The counteroffer in WGA’s negotiations update that’s getting the most attention is this one:
The companies say they have made a major concession by offering to allow six WGA staff to study limited streaming viewership data for the next three years, so we can return in 2026 to ask once again for a viewership-based residual. In the meantime, no writer can be told by the WGA about how well their project is doing, much less receive a residual based on that data.
AMPTP’s strategy here is telling. If companies truly don’t have the money to pay writers the residuals that they’re asking for, why go to such great lengths to keep viewership numbers a secret? It’s hard not to come to the conclusion that AMPTP members are sitting on a lot of cash here.
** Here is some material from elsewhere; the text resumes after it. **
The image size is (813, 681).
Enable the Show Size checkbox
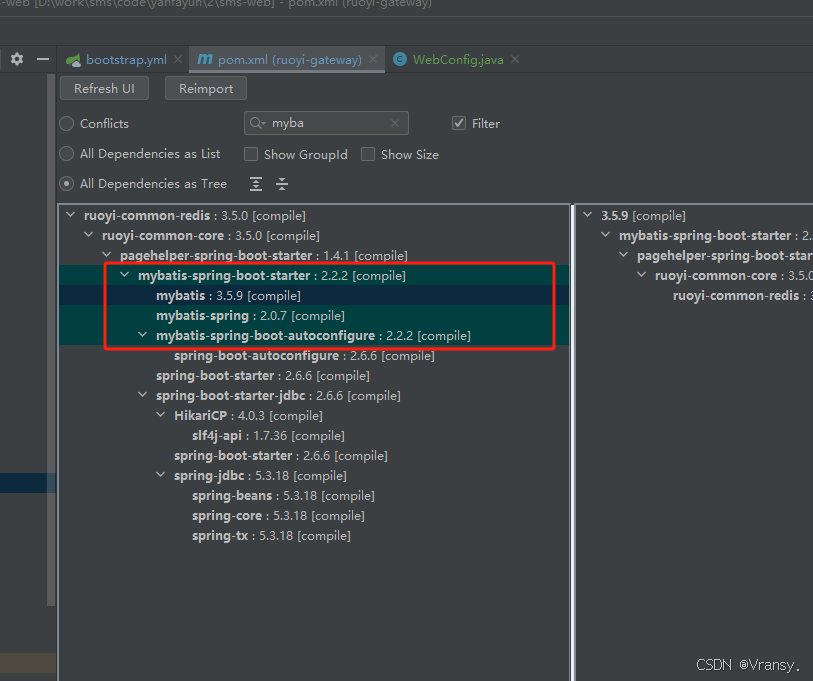(369, 154)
Later in the letter, WGA gets into how much cash there is, calculating the percentage of each major company’s total revenues that would go to writers if AMPTP agreed to WGA’s demands. By WGA’s calculations, paying writers a reasonable wage would cost each company less than 1% of its annual revenue.
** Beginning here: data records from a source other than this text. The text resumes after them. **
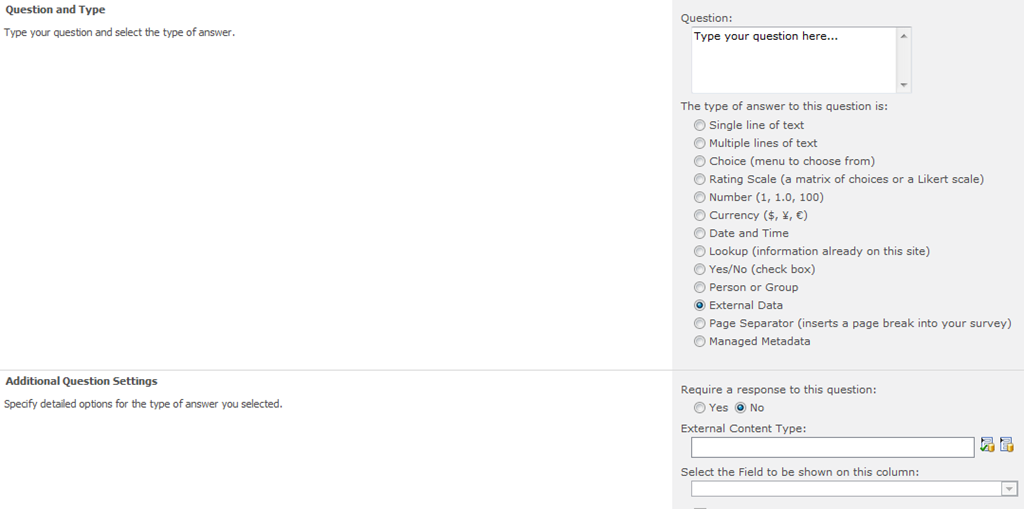Select the Date and Time option

[x=700, y=234]
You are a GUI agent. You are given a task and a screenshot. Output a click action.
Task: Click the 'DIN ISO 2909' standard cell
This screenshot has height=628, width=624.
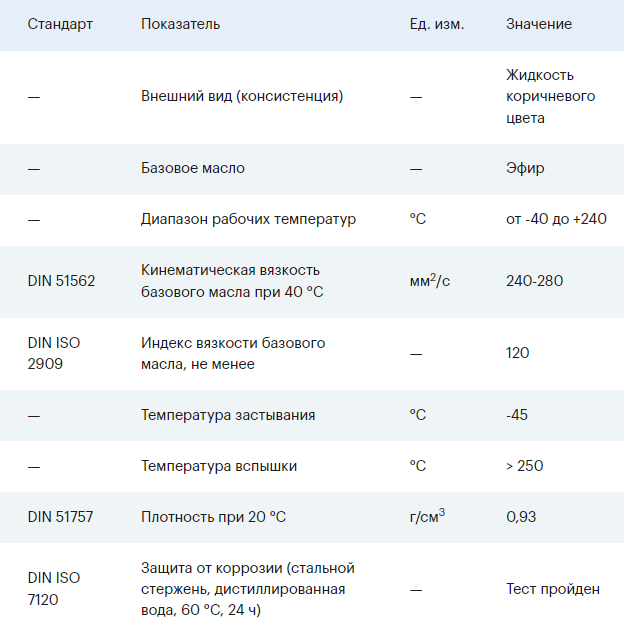(54, 353)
AMPTP, meanwhile, has hired crisis PR firm the Levinson Group, after spending months getting shredded by WGA and SAG-AFTRA members online (SAG has been on strike since July). Last month, Disney CEO Bob Iger spoke from a retreat for the ultra-wealthy in Sun Valley, ID, calling SAG members’ demands “unrealistic.” That statement gave SAG president Fran Drescher the perfect opportunity to point out that Iger makes $78,000 a day. That same month, AMPTP revealed that their goal was to drag the strike out until writers started “losing their houses,” prompting widespread backlash. The Levinson Group has their work cut out for them.
However, AMPTP is overlooking the most obvious solution to their PR problem: give their workers a fair share of the wealth that those workers created. If they dredge the tiniest bit of humanity from the folds of their brains, instead of cackling about how they’d rather force people onto the streets than give up a minuscule share of their riches, they could could come out of this smelling like roses.
Meanwhile, writer and director Zack Borstein puts it best, tweeting, “Struggling to figure out how 8 billionaires who want to replace workers with robots are losing the narrative to 10,000 professional storytellers and the 150,000 hottest people in the world.”